After more than a year of heavy government restrictions and lockdowns, 740,800 small-business jobs were lost. 

The province of Prince Edward Island endured the worst loss of small business jobs, closely followed by British Columbia, Alberta, Québec, Saskatchewan, Newfoundland & Labrador, Ontario and others. 

Throughout the country, provincial governments have used heavy restrictions in an attempt to control the COVID-19 virus, despite restrictions showing little to no significant impact on contagion numbers and COVID deaths. 

In the province of Quebec, the Legault government shut down restaurants for two extended periods of time in 2020. In 2021, the government restored normal capacity for restaurants only to force them to reduce capacity once again in December as cases increased. 

These on-and-off closures and restrictions have been costly for businesses throughout Canada.
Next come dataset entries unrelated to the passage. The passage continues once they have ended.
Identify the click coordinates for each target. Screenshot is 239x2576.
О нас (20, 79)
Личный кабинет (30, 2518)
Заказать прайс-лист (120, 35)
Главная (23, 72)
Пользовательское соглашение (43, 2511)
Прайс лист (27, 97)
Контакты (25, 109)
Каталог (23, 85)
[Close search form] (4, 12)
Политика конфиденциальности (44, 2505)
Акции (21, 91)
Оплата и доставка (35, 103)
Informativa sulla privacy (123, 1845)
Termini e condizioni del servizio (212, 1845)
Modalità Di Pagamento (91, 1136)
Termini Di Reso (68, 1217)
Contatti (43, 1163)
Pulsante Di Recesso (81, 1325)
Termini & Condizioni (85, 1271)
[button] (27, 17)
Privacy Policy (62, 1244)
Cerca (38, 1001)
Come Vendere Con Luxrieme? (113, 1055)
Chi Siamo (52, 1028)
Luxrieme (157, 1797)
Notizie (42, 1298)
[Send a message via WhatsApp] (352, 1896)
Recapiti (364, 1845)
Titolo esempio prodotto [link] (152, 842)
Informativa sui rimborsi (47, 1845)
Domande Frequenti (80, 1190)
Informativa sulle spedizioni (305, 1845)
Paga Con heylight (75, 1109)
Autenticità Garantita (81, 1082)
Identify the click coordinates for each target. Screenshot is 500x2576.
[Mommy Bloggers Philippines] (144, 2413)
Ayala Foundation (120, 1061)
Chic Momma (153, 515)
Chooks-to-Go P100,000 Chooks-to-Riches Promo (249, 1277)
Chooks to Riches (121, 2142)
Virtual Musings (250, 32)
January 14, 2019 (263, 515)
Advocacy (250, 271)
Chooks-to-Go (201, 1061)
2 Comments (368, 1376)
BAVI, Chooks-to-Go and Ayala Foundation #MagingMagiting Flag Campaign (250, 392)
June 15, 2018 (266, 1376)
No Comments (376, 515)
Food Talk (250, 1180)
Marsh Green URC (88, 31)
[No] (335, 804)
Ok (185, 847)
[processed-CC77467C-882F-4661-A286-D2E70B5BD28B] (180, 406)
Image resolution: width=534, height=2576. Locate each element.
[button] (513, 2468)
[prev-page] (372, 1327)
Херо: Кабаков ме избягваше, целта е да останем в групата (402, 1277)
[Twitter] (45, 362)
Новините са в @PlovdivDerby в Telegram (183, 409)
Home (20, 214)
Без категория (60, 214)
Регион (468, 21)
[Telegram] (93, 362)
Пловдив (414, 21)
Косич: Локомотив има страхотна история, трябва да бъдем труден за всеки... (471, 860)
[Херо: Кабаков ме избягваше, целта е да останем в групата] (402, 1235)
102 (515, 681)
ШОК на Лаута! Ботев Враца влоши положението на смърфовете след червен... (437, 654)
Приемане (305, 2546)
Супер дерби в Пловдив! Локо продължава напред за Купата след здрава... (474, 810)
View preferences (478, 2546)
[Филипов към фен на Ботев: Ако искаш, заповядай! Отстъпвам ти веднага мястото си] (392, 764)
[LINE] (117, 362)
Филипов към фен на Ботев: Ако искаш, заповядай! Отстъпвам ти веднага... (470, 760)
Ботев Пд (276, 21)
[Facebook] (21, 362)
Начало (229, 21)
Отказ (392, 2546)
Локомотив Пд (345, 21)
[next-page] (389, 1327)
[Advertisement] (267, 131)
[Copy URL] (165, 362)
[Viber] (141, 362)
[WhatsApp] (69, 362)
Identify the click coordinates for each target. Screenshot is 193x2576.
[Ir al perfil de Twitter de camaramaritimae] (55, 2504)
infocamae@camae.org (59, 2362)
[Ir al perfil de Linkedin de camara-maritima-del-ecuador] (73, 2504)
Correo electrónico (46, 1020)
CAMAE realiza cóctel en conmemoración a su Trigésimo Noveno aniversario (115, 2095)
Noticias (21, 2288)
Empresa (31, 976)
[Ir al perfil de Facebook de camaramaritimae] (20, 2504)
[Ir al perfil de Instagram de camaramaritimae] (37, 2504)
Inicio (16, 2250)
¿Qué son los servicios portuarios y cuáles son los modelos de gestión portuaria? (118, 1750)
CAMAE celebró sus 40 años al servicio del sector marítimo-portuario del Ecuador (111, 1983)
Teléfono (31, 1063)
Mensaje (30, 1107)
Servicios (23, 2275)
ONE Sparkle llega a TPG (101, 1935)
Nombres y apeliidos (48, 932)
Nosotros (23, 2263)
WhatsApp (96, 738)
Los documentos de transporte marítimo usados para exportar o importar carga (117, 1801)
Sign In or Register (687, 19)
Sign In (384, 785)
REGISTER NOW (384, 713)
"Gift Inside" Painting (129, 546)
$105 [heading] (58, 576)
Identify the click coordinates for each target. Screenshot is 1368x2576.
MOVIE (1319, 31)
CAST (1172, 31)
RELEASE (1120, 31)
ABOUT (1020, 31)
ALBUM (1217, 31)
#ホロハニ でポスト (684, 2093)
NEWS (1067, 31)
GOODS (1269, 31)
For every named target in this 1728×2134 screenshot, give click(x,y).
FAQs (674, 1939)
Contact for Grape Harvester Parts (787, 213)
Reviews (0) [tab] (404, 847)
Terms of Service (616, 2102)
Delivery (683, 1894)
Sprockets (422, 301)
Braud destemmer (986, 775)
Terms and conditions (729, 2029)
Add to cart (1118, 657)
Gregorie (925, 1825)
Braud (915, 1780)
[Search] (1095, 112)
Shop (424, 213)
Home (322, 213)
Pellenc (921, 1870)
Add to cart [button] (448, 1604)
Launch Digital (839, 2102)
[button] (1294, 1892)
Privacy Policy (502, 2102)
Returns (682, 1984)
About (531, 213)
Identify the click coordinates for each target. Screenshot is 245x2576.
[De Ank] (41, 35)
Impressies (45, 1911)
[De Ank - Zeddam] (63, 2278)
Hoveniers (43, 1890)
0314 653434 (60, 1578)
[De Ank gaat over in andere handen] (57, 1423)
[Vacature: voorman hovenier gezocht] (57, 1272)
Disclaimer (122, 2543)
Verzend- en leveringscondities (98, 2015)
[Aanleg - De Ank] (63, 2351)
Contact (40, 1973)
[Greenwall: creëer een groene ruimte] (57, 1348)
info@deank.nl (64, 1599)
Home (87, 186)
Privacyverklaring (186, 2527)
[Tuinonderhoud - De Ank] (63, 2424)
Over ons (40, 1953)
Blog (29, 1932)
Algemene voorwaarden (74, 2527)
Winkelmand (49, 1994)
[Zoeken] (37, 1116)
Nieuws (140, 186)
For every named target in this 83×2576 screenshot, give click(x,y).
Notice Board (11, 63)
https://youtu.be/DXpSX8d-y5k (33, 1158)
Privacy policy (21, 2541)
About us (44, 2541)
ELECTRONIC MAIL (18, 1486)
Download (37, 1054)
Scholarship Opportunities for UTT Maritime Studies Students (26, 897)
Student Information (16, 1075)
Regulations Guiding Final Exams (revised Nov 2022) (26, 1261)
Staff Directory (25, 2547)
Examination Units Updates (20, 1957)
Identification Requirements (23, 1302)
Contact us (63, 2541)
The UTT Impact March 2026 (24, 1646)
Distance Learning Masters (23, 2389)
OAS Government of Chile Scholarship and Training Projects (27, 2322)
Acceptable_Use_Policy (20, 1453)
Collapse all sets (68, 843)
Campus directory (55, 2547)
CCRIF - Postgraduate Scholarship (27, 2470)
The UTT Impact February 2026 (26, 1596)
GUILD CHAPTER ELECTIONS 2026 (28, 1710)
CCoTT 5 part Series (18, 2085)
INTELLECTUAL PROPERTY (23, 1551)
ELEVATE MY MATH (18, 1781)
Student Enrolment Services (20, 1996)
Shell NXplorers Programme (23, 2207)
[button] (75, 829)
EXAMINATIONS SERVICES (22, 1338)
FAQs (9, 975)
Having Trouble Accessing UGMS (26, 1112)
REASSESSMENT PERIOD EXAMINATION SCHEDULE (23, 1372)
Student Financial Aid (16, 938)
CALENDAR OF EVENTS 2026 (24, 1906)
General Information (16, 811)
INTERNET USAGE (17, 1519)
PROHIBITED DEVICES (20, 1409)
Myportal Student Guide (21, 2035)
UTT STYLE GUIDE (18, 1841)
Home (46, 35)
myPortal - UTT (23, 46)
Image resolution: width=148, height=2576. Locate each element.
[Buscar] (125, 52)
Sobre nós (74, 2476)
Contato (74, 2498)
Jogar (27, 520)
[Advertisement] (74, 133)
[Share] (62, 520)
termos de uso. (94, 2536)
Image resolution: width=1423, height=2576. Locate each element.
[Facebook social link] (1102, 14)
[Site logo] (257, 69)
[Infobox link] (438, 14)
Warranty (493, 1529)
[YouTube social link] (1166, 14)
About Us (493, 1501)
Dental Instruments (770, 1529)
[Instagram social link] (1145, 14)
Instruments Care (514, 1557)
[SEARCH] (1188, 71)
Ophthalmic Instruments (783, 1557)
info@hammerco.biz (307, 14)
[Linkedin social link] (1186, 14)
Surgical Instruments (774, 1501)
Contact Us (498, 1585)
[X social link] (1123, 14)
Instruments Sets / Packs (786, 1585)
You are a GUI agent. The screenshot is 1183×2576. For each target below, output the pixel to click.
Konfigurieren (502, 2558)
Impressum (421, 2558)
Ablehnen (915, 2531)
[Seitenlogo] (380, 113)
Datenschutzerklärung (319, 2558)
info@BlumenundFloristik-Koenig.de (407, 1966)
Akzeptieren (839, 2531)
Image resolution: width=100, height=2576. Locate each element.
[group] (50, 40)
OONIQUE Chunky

While small businesses face an inflationary environment, they are also dealing with a challenging labour shortage and uncertainty from their governments with COVID measures.

Other jurisdictions such as Sweden and some U.S. states have decided to limit COVID restrictions and adopt a science-based approach, trusting citizens to make the best decisions for themselves and their community. 

Canada’s public debt soared to unprecedented levels during the COVID-19 pandemic, largely due to the Trudeau government’s interventionist approach. As small businesses jobs are suffering steep losses, Canada’s economic future remains gloomy.